The guy at the shop that did my heads said I could only expect to see so much from such a small engine in the GTO.
I see performance improvements for vintage engines as a distinct enthusiast topic. Modifications that would have been made to a car in their prime hold an appeal to me. I respect how way-back builders and owners did not always have extensive budgets. The owner who improved performance from their own ingenuity or waited for the next edition of Hot Rod to learn a tuning tip built a strong foundation for the performance industry. Plus, some owners simply loved the car they drove and wanted nothing more than to make it better. This is why a straight-six with a Corvette cam and carburetors might have given a new V8 a surprise. It is why little Bugs have been known to embarrass cars with significantly more displacement.
Where weight and physical size of the engine are not an issue, huge, slow-turning engines rule. Look at what powers the biggest ships (when nuclear reactors are not available).
When I was in the process of buying my 2024 Chevrolet Trax, I didn’t realize at first that it had a 1.2 liter 3 cylinder. I almost cancelled the purchase. It gets about 2.25 horsepower per cubic inch (73 cubes) with its 4 valves per cylinder and turbo charging. But what it lacks is engine braking. It has zero engine braking, which is unfortunate, because I live in the mountains. My immediate thought was that it was irresponsible for Chevrolet to squeeze so much Horsepower out of such a small motor, considering that it can’t possibly have a long life. I would be a lot happier if it had a motor that was big enough to provide engine braking.
I don’t “Know”” BUT I just can’t get past the ideal that the smaller displacement engines won’t last (esp if pushed–
Rule of thumb, all else being equal; smaller engines grenade earlier than bigger ones.
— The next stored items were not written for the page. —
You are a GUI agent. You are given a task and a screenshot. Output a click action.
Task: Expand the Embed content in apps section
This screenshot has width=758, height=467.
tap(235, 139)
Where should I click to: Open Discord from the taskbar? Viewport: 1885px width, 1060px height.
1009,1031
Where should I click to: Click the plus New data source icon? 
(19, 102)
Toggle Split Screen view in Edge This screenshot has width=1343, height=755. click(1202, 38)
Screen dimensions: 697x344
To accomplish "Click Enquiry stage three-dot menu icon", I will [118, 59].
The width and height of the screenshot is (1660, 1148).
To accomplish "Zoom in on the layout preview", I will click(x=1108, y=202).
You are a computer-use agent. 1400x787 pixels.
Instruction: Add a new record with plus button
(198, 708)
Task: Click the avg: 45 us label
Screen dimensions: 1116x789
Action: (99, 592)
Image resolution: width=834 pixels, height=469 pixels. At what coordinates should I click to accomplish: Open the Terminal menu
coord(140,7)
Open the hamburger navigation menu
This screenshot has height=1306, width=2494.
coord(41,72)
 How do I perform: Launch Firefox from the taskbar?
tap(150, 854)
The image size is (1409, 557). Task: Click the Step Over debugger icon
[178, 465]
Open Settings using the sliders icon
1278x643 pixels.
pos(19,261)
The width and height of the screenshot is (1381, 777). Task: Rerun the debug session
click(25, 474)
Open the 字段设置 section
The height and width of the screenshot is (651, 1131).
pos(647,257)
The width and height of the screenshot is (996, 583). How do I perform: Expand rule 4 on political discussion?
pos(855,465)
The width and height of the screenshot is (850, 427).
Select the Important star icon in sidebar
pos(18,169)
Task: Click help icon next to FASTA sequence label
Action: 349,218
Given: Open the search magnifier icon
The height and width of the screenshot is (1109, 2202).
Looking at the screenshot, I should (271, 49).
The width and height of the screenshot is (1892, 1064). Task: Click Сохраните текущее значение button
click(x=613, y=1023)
It seems to me that this article is directly comparing apples to oranges, saying you can make more HP with larger displacement, or by increasing the efficiency of a smaller displacement engine by increasing the efficiency of the air pump by using a turbo or or supercharger. Omitted is the fact that the larger displacement air pump – er, I mean engine – can also have the same boost applications applied to it. So whilst comparing apples to apples – a 4-cylinder non-turbo engine making 160hp compared to a turbo one making twice that – so too can the oranges be squeezed into far more orange juice. You see so many V-8s being treated with this concept, from blowers to superchargers to twin turbos, that now many 300hp V-8s can be tuned up to 900hp or more. For efficiency’s sake, all induction motors squeeze much more power out of their mill, but again, there’s no replacement for displacement.